== Exercise instructions ==
Can you copy every entry below word for word, leaving out the pictures?

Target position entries

-- -- --

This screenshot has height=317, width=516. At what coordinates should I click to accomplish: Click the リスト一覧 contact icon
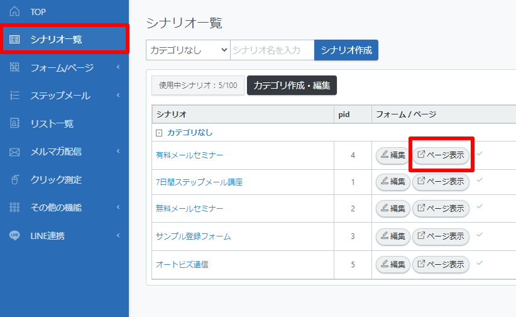pos(15,124)
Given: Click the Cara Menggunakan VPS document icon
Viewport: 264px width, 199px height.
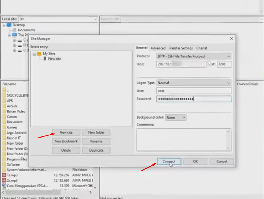Looking at the screenshot, I should click(x=4, y=186).
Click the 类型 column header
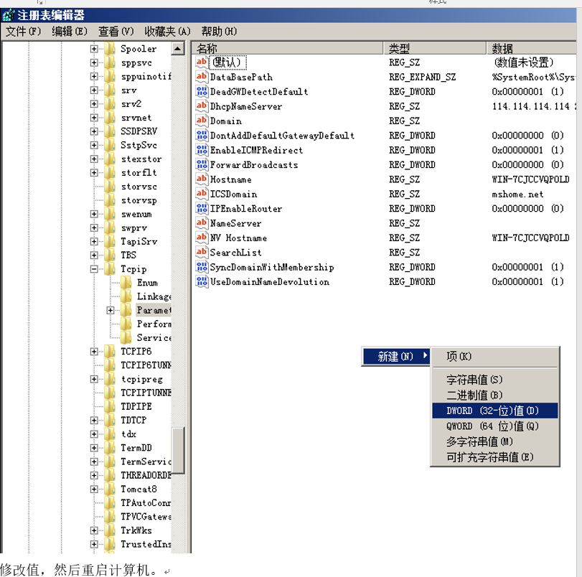 (x=434, y=48)
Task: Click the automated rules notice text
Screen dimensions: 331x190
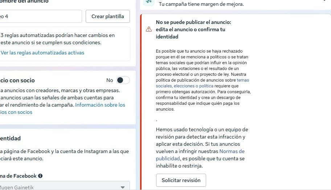Action: coord(57,39)
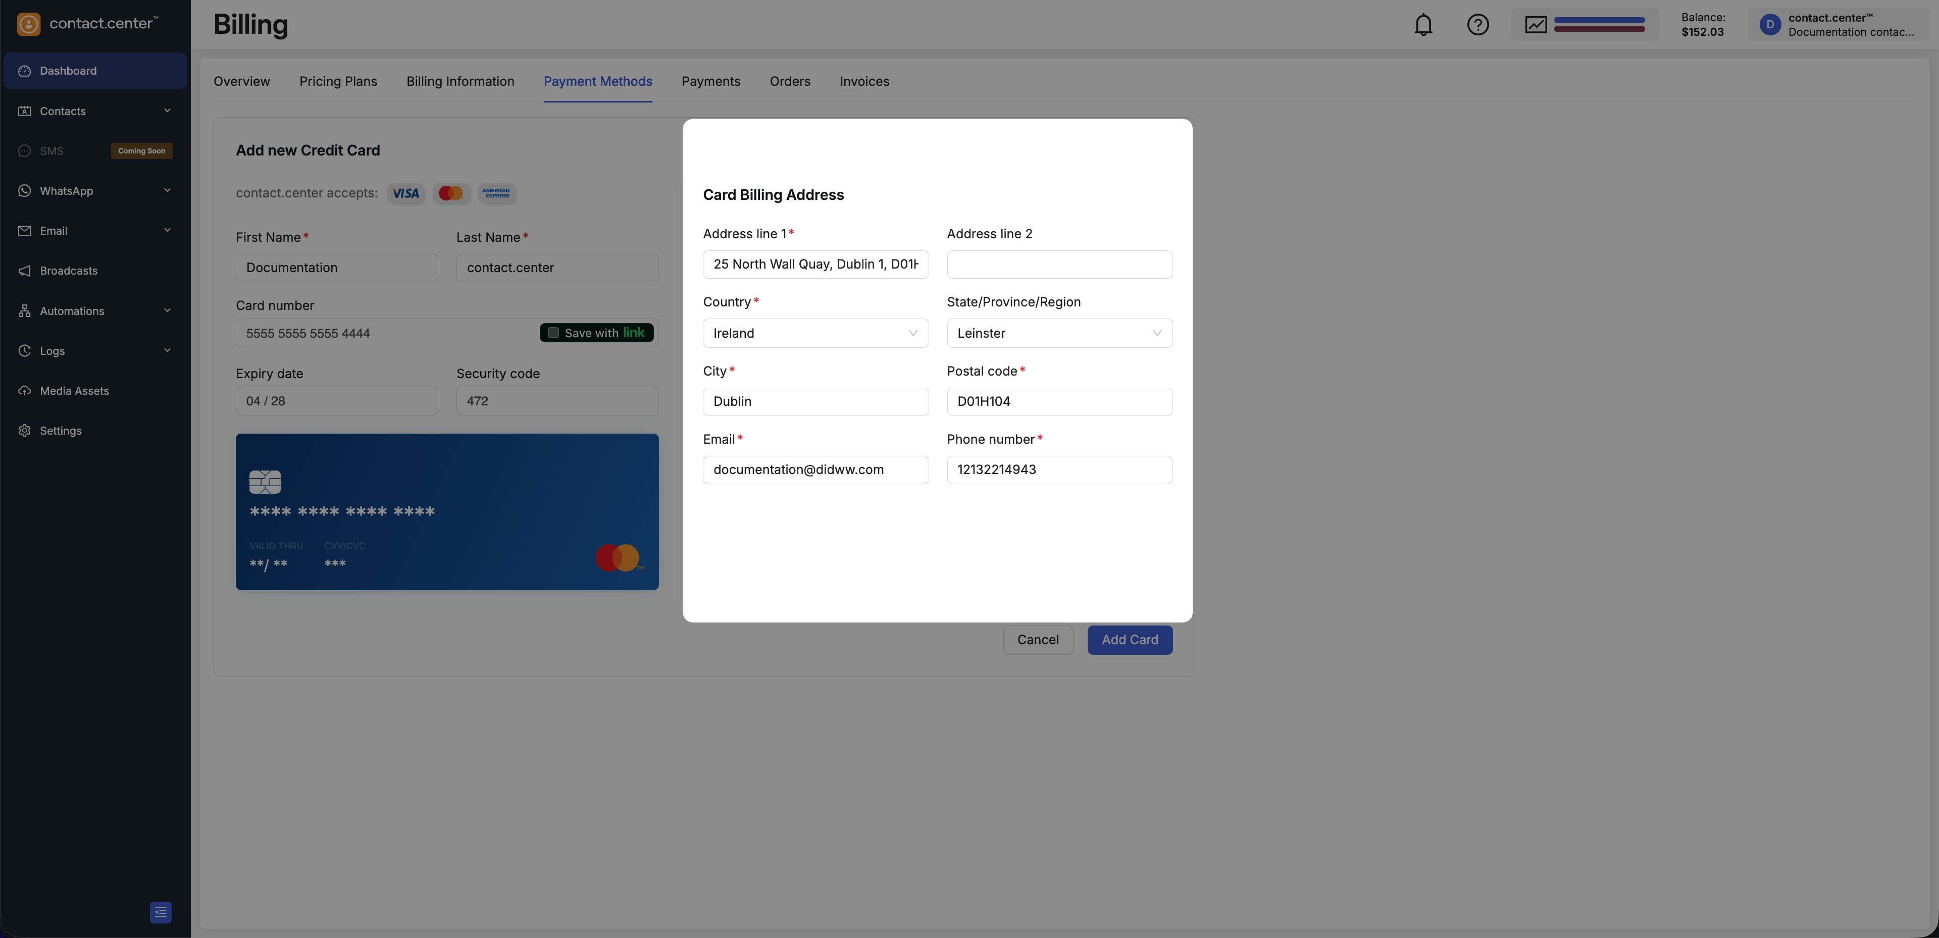Click the Address line 2 input field
The width and height of the screenshot is (1939, 938).
[1058, 264]
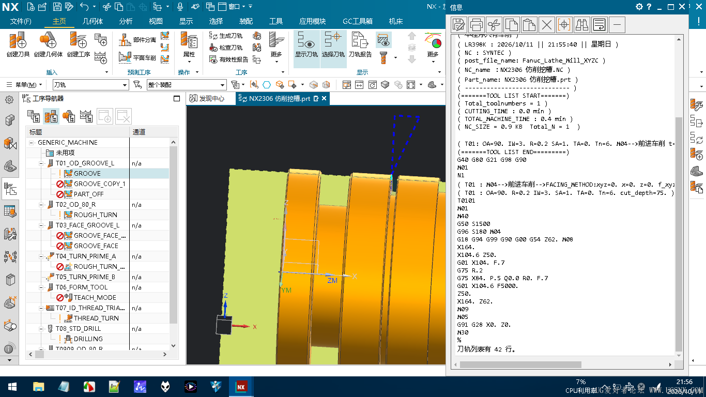Select the 生成刀轨 tool
706x397 pixels.
click(x=226, y=36)
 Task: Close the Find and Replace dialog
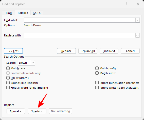point(138,4)
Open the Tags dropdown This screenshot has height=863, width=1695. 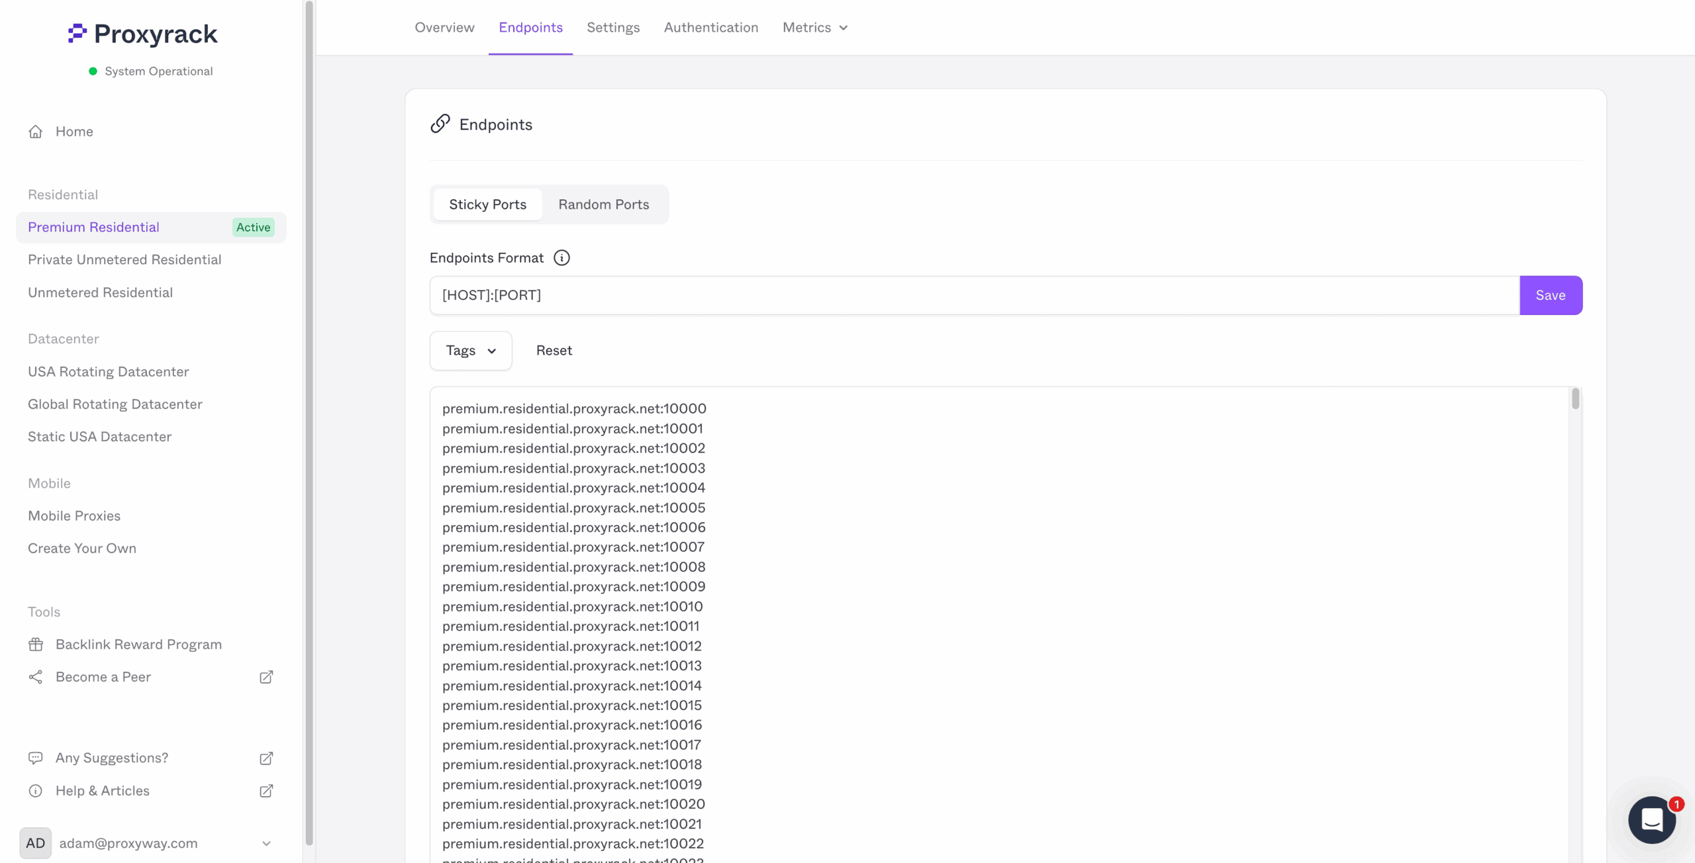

-- -- --

== Solution to this task ==
This screenshot has height=317, width=516. At what coordinates should I click to accomplish: Click the リスト一覧 contact icon
pos(15,124)
Given: Click the Cara Menggunakan VPS document icon
Viewport: 264px width, 199px height.
Looking at the screenshot, I should click(x=4, y=186).
Click the 类型 column header
 (x=434, y=48)
Task: Click the automated rules notice text
Screen dimensions: 331x190
Action: coord(57,39)
Click the Address line 2 input field
The width and height of the screenshot is (1939, 938).
[1058, 264]
Select the 生成刀轨 tool
706x397 pixels.
click(x=226, y=36)
 Task: Close the Find and Replace dialog
point(138,4)
Open the Tags dropdown This screenshot has height=863, width=1695. 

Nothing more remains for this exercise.